Along with our membership in this community, I share with you also a profound sense of gratitude. Human success is never solitary and individual. Human potential is realized only in a community of human beings. The list of those to whom we are indebted for our achievements is truly unfathomable. With you today are those who dreamt of and imagined this day soon after you were born, planned a way to your graduation and worked daily to make it a reality. Their hearts were united with your own, delighting in your success and supporting you through disappointments and failures. They were anxious about your safety and your health and woke up each day with a hope and wish for your wellbeing. Such love is not ordinary. Our celebration of success must always be infused with the grace of gratitude and the gentleness of humility. Those whose generosity with their love and resources make our flourishing possible must always be in our hearts. The journey of life is always more delightful for those who travel with gratitude and humility.

You are the recipients of one of the finest educational experiences in the world. In your disciplines of Science and Agriculture you have received a body of knowledge acquired through the diligent labours of distinguished researchers. You are trained also in the empirical methods of inquiry that are appropriate to discovering new knowledge in your fields and I hope that some of you will enrich your field with your own discoveries.

Your academic discipline however, does not specify the core ethical commitments that determine the use to which its knowledge and methods are employed. This is a critical choice that you must make. It is one that goes to the very heart of the person you understand yourself to be. I urge you to be thoughtful and intentional about your choices. You will most certainly, use your education to find and perform work that enables you to satisfy decently the legitimate needs that every human being ought to have opportunities to secure. I know that these are difficult times to find good work and wish you well in this search. But will the fulfilment of personal needs and desires be the only concern in the use of your learning? And even so, what are the core ethical values and commitments that will guide your choices and decisions in your work?

I ask you to ponder these questions for a most troubling reason. Here in Trinidad and Tobago, in the United States and in other parts of our world, choices were made in places of work that brought economies to the brink of collapse and devastated the lives of thousands of families. The effects may endure for generations. The persons making these decisions were educated at the finest universities and business schools. They were among the brightest of their generation, leaders in their fields. In their decision-making, most tragically, they were motivated by a concern only for private goals and were indifferent to what we speak of today as the public good.

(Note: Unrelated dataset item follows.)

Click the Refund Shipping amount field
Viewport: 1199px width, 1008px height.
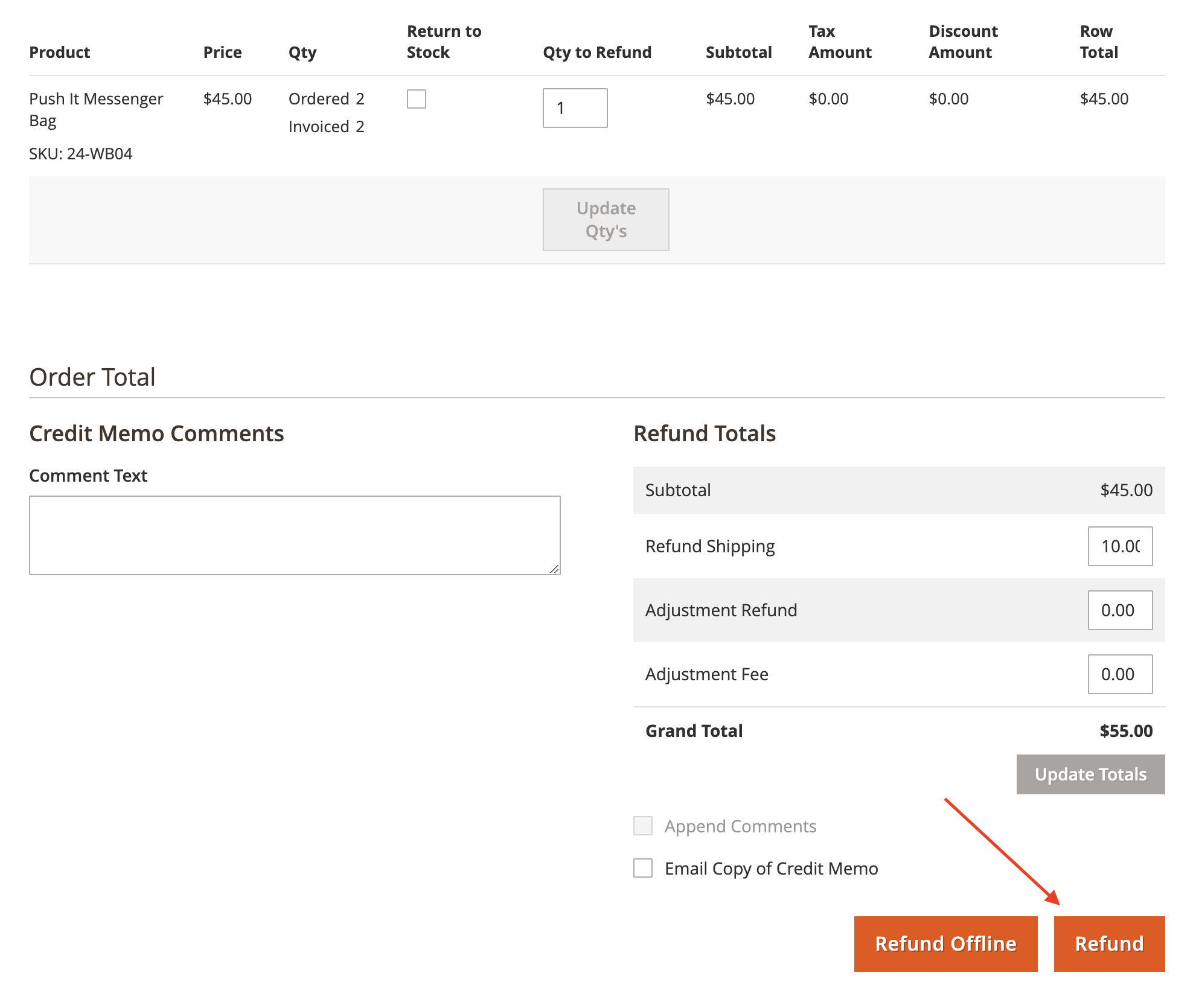click(x=1119, y=546)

Their learning did not find expression in an ethical way of being, where compassionate concern for the wellbeing of others is a central purpose. I hope that a commitment to the public good will inform deeply the use to which you put your fine education and that your decisions will always be informed by a thoughtful regard for the good. This is the kind of graduate-leader that Trinidad and Tobago and countries across the world need. Knowledge without virtue is dangerous to the public good and does not create caring communities where human beings work together to overcome suffering and promote a culture where life flourishes.

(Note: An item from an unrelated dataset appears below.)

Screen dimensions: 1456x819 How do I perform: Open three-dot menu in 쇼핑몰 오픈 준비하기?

May the use to which you put your learning and training be guided always by virtue. When in doubt, return to gratitude, and remember those who considered your wellbeing and gave of themselves with extraordinary generosity for your flourishing. If you do so, you will make this institution, your teachers, your families, your countries and yourselves proud. May your lives be filled always with the happiness that I see on your faces today. Thank you for the honour of addressing you and thank you for the honour you have so generously bestowed on me.